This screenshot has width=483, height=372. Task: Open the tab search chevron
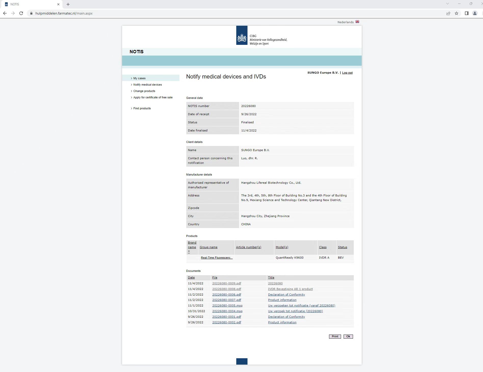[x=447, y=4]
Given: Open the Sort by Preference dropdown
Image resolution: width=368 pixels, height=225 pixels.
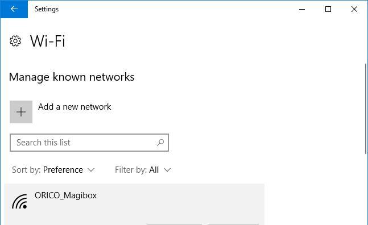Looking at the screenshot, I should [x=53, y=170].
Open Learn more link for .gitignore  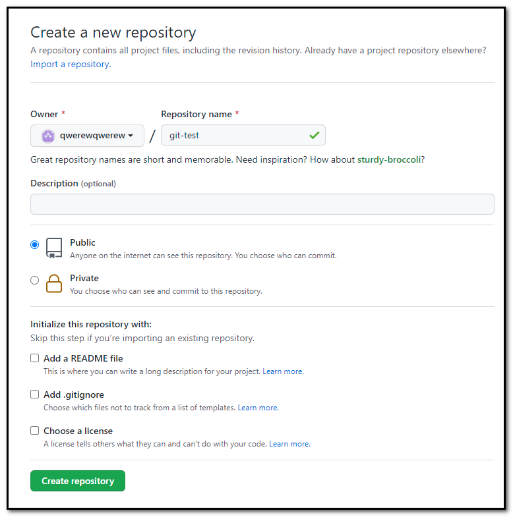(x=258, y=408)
* * *
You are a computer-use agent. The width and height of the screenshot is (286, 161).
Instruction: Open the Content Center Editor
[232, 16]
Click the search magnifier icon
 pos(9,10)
---
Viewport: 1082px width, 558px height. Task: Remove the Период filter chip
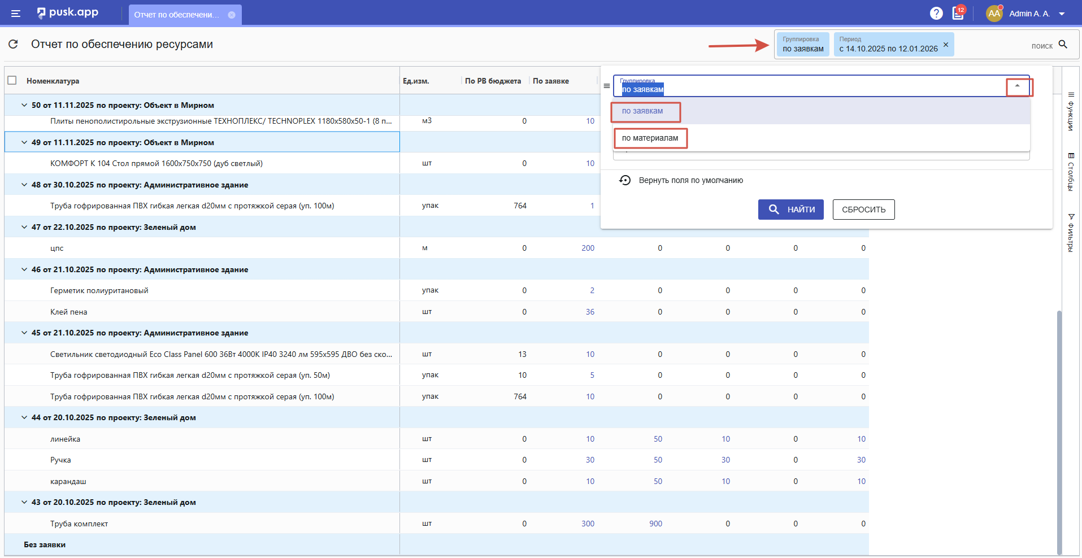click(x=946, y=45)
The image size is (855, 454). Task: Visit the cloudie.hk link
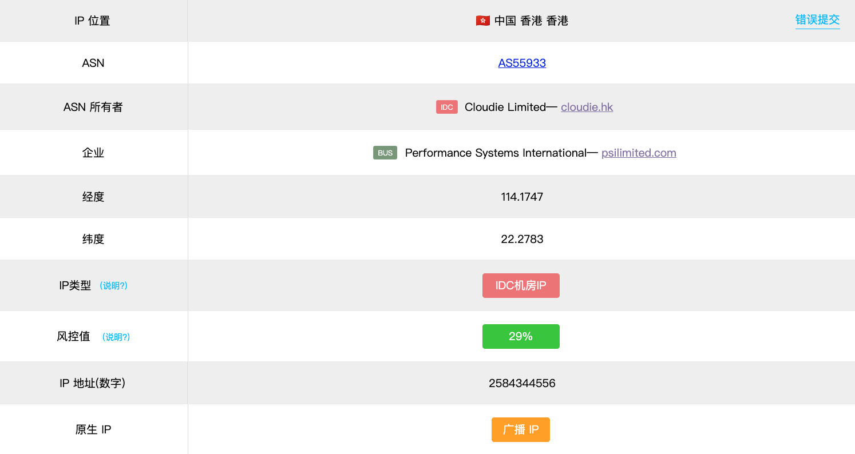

▶ _EXERCISE BRIEF_:
Would you output only the span of the records above that opens with the line containing "Viewport: 1082px width, 558px" and closes with the line containing "The image size", ends included and pictures dropped?

▶ _SOLUTION TO THIS TASK_:
Viewport: 1082px width, 558px height. Task: Remove the Период filter chip
click(x=946, y=45)
The image size is (855, 454). Task: Visit the cloudie.hk link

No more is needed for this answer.